01-01-2003, 08:50 AM
Well, the answer to this could be easy or hard, depending on how well-behaved your polygon is. If your polygon is planar and your texture mapping is linear, the problem is somewhat easy. If your polygon is not planar or if your texture mapping is non-linear, then there is no single "right" solution, since the texture coordinate you want depends on how you triangulate the polygon. You should triangulate polygons that are non-planar or that have non-linear texture coordinates anyway, and any non-degenerate triangle satisfies the planar and linearity requirements, so this isn't that big a deal.

So, I'll proceed with the assumption that you have a planar polygon with linear texture coordinates. What I have done in the past is to find a pair of projection vectors and constant biases that give me the S and T texture coordinates for any world position. So, I have
s = P * svec + sorig
t = P * tvec + torig

where P is the point for which I want to find the texture coordinates, svec and tvec are vectors, * is dot product, and sorig and torig are numbers.

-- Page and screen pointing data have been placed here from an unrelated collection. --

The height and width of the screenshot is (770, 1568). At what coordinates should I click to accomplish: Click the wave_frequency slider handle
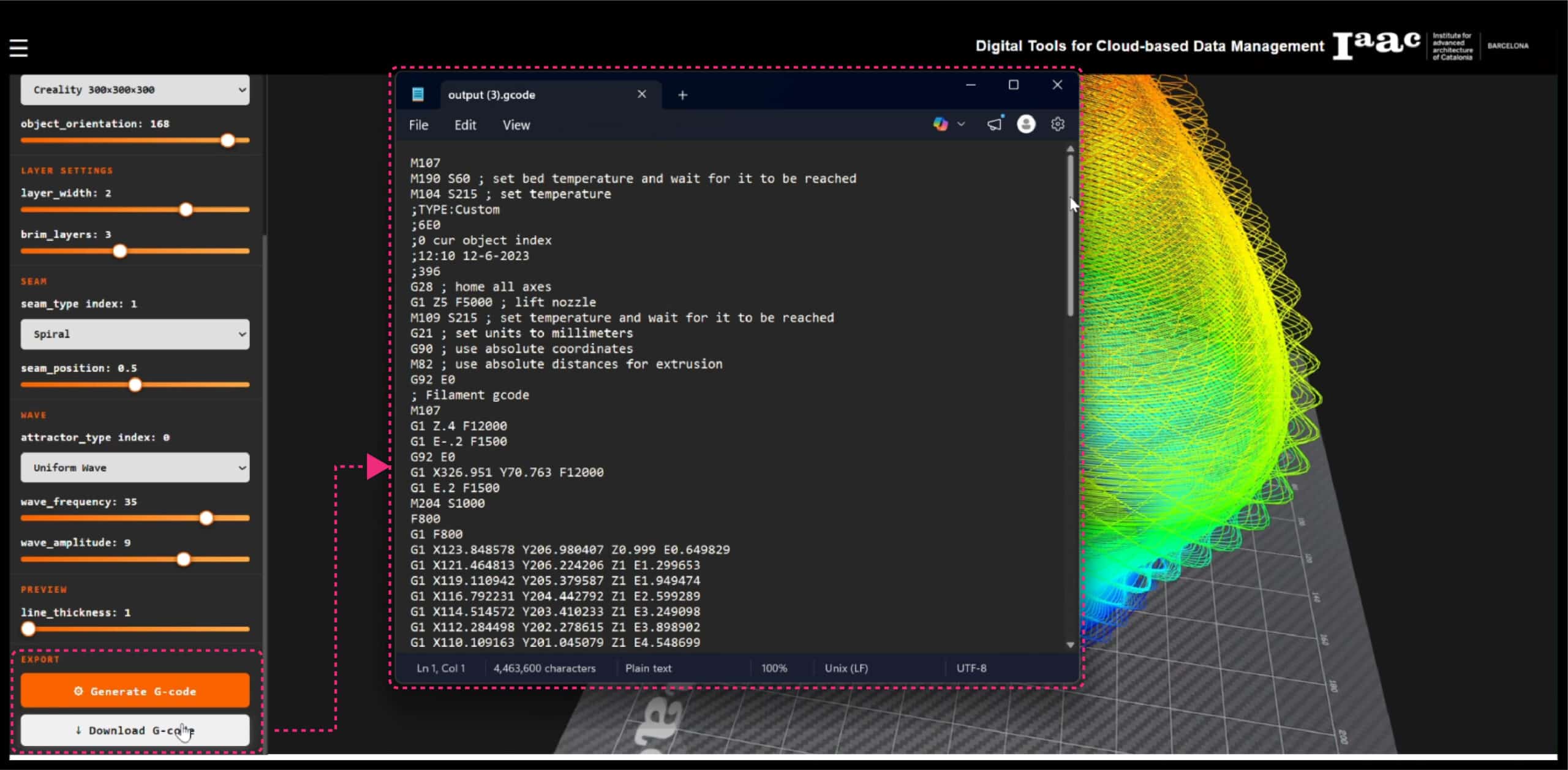[206, 518]
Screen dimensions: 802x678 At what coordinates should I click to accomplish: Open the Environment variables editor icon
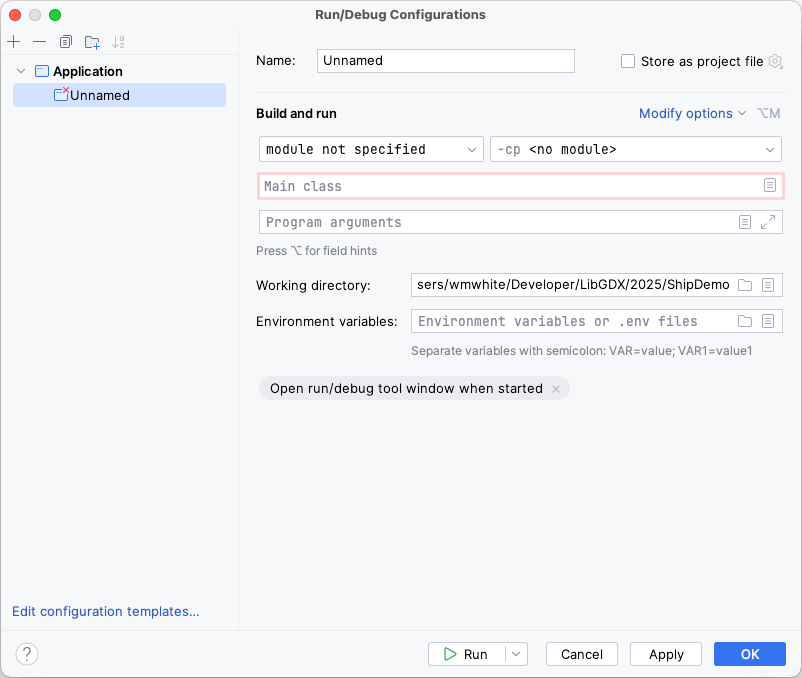tap(768, 321)

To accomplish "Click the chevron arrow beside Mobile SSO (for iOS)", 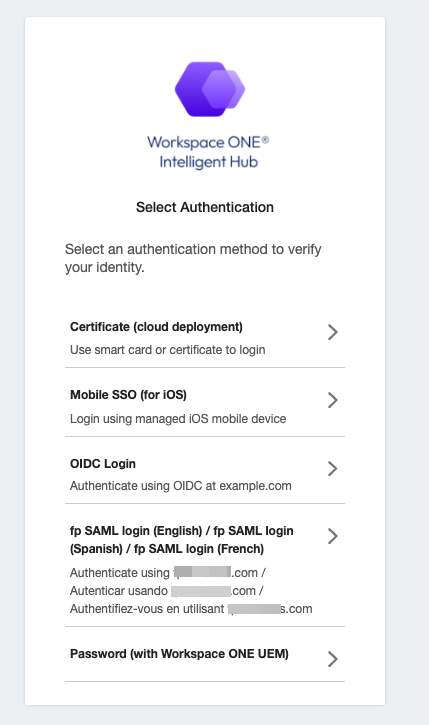I will click(333, 400).
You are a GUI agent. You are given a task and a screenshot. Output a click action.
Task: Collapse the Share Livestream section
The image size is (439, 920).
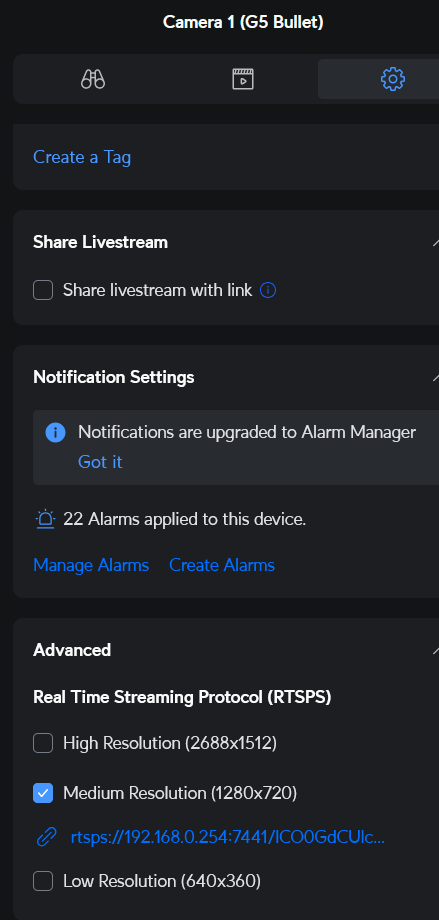click(435, 242)
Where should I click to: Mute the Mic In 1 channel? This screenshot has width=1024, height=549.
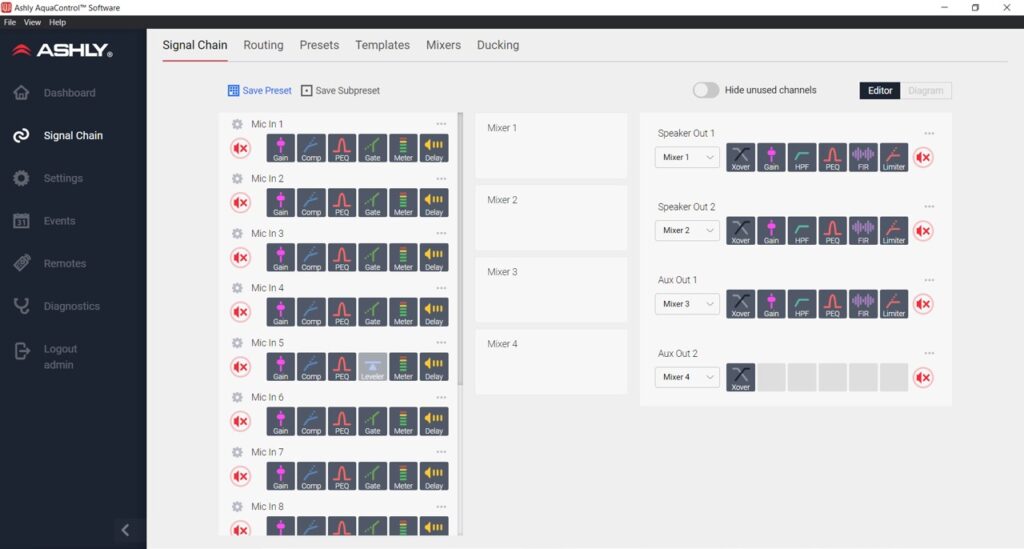tap(241, 148)
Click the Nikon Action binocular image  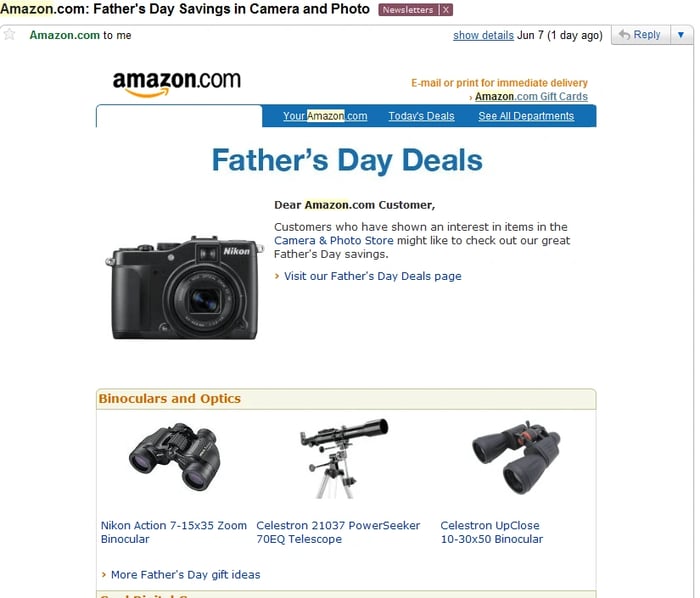[x=174, y=457]
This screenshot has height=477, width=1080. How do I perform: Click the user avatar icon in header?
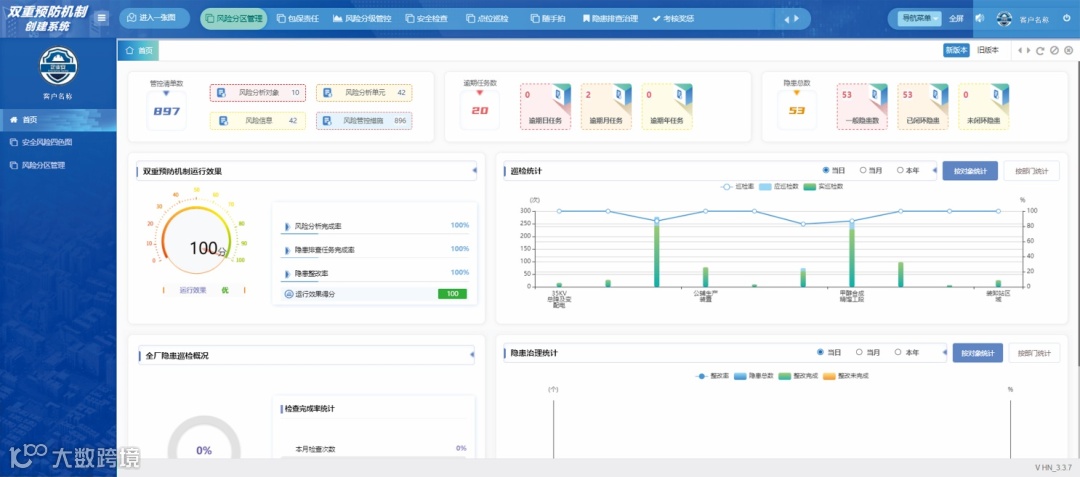click(x=1004, y=19)
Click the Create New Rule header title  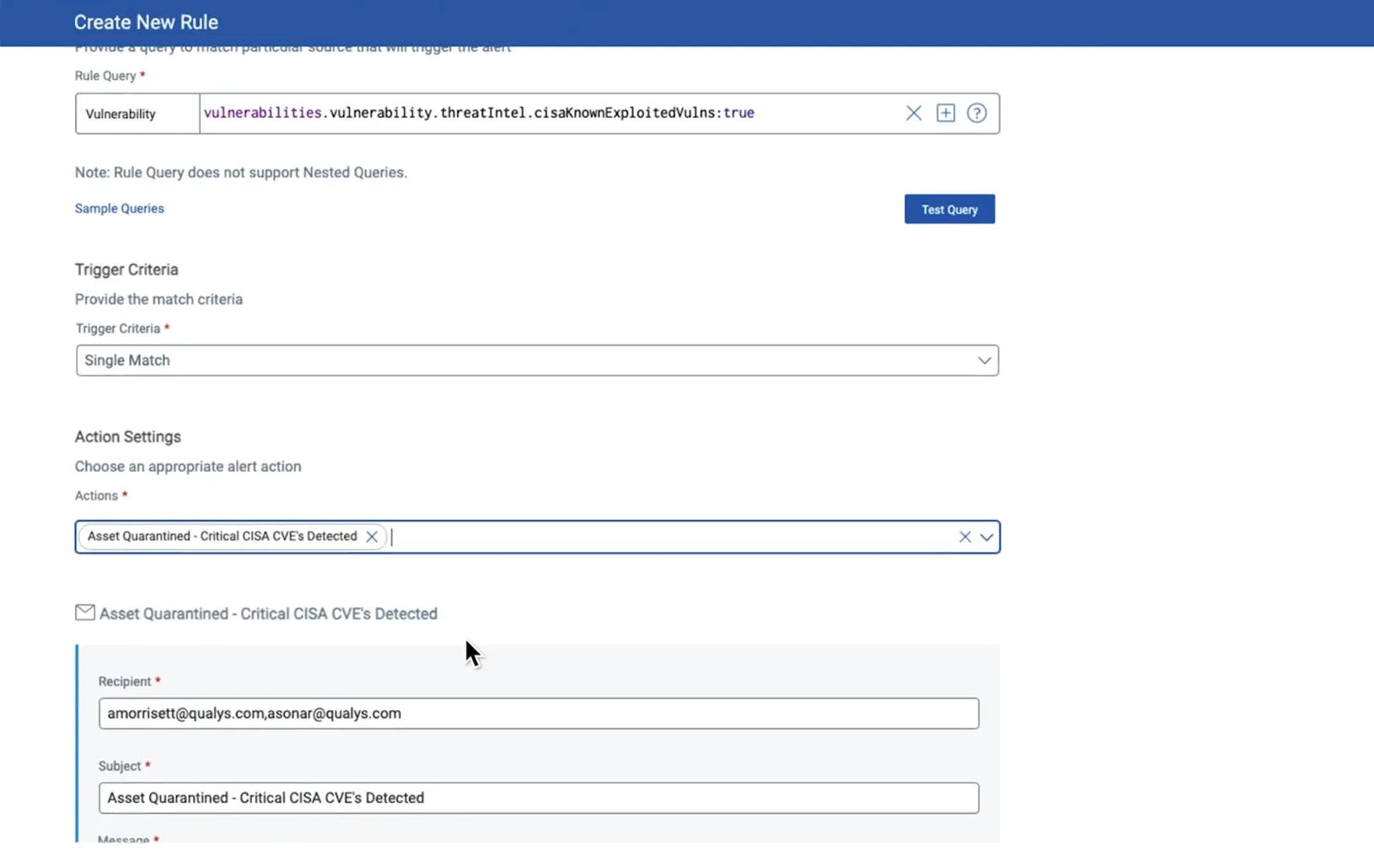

We can find svec and s0 by solving a system of linear equations. The exact same approach can be used to solve for tvec and t0. The system looks like this for the s equations:

s0 = P0_x * svec_x + P0_y * svec_y + P0_z * svec_z + sorig
s1 = P1_x * svec_x + P1_y * svec_y + P1_z * svec_z + sorig
s2 = P2_x * svec_x + P2_y * svec_y + P2_z * svec_z + sorig

There are 3 equations for 4 unknowns, so there are an infinite number of solutions (or no solutions) to this system. We know that all the points lie on a common plane. This means that one of svec_x, svec_y, or svec_z can be zero. Picking the component corresponding to the component of the normal which has largest magnitude is the choice I've always used, since it is the most numerically stable and never has divide-by-zero issues for axial planes. This reduces the system to 3 equations in 3 unknowns. I typically solve it (and detect the case of no solution) using Cramer's rule. I'll frequently also check the results, to make sure the vectors I get do give me the expected coordinates for the other vertices within some small error.

This approach will work for concave polygons as well as convex. It can also give you texture coordinates for any point on the plane, not just those inside the polygon. If you know that your new point is inside the polygon, you could also find a triangle that is a subset of your polygon that contains the new point and do barycentric interpolation of texture coordinates.